掲載誌名 正式名:American Journal of Physiology. Cell physiology
略  称:Am J Physiol Cell Physiol
ISSNコード:03636143/15221563
掲載区分国外
巻・号・頁 307(2),pp.162-168
著者・共著者 ◎Taguchi R, Tanaka S, Joe G-H, Maseda H, Nomura N, Ohnishi J, Ishizuka S, Shimizu H, Miyazaki H
発行年月 2014/05
概要 N-acyl-homoserine lactones (AHL) are quorum-sensing molecules in bacteria that play important roles in regulating virulence gene expression in pathogens such as Pseudomonas aeruginosa. The present study compared responses between undifferentiated and differentiated Caco-2 cells to N-(3-oxododecanoyl)-L-homoserine lactone (3-oxo-C12-HSL). A low concentration of 3-oxo-C12-HSL (30 μM) is sufficient to reduce viability accompanied by apoptosis via the suppression of phosphorylation by Akt in undifferentiated Caco-2 cells.
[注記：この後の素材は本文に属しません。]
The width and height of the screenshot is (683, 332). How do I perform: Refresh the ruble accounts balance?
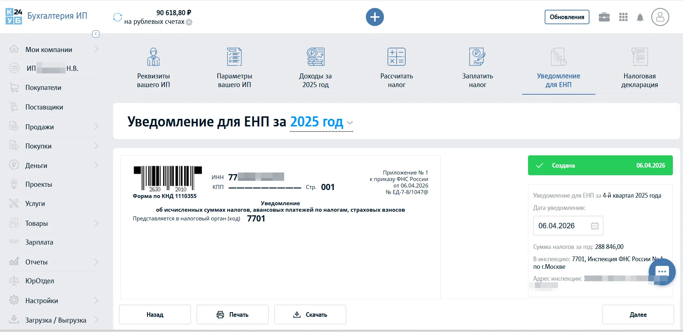117,17
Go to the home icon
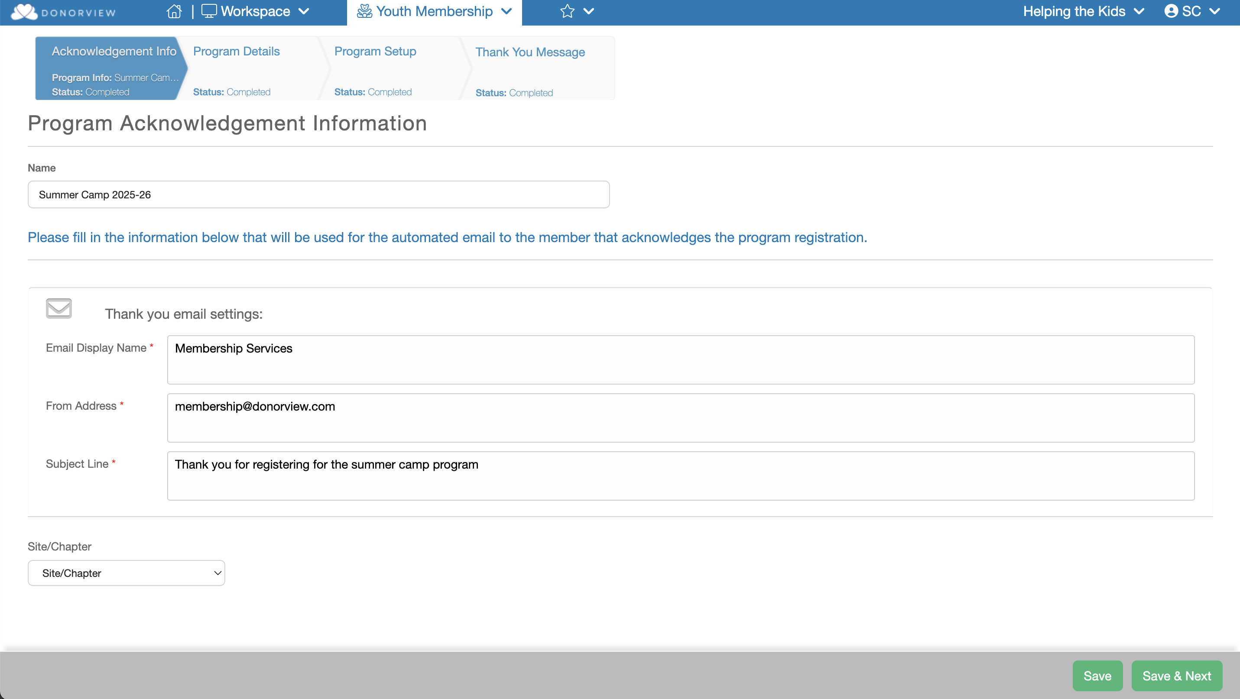 coord(174,12)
The suppression of Akt phosphorylation appears specific in 3-oxo-C12-HSL, because other AHLs did not influence the phosphorylation status of Akt. The reduced viability induced by 3-oxo-C12-HSL was partially recovered by constitutively active Akt overexpression in undifferentiated Caco-2 cells. Since mucin is considered a vital component of the gut barrier, we investigated whether mucin protects cellular functions induced by 3-oxo-C12-HSL in undifferentiated Caco-2 cells. The results showed that mucin protected undifferentiated Caco-2 cells from apoptosis induced by 3-oxo-C12-HSL. 3-Oxo-C12-HSL did not induce cell death in differentiated Caco-2 cells that expressed higher levels of mucin 3 (MUC3) than undifferentiated Caco-2 cells. In addition, 3-oxo-C12-HSL promoted cell death in undifferentiated Caco-2 cells transfected with MUC3 siRNA and reduced MUC3 expression in undifferentiated Caco-2 cells. Therefore, MUC3 might be responsible for the survival of undifferentiated intestinal epithelial cells in the presence of 3-oxo-C12-HSL through regulating Akt phosphorylation. In conclusion, 3-oxo-C12-HSL might influence the survival of undifferentiated intestinal epithelial cells as well as interactions between these cells and pathogens.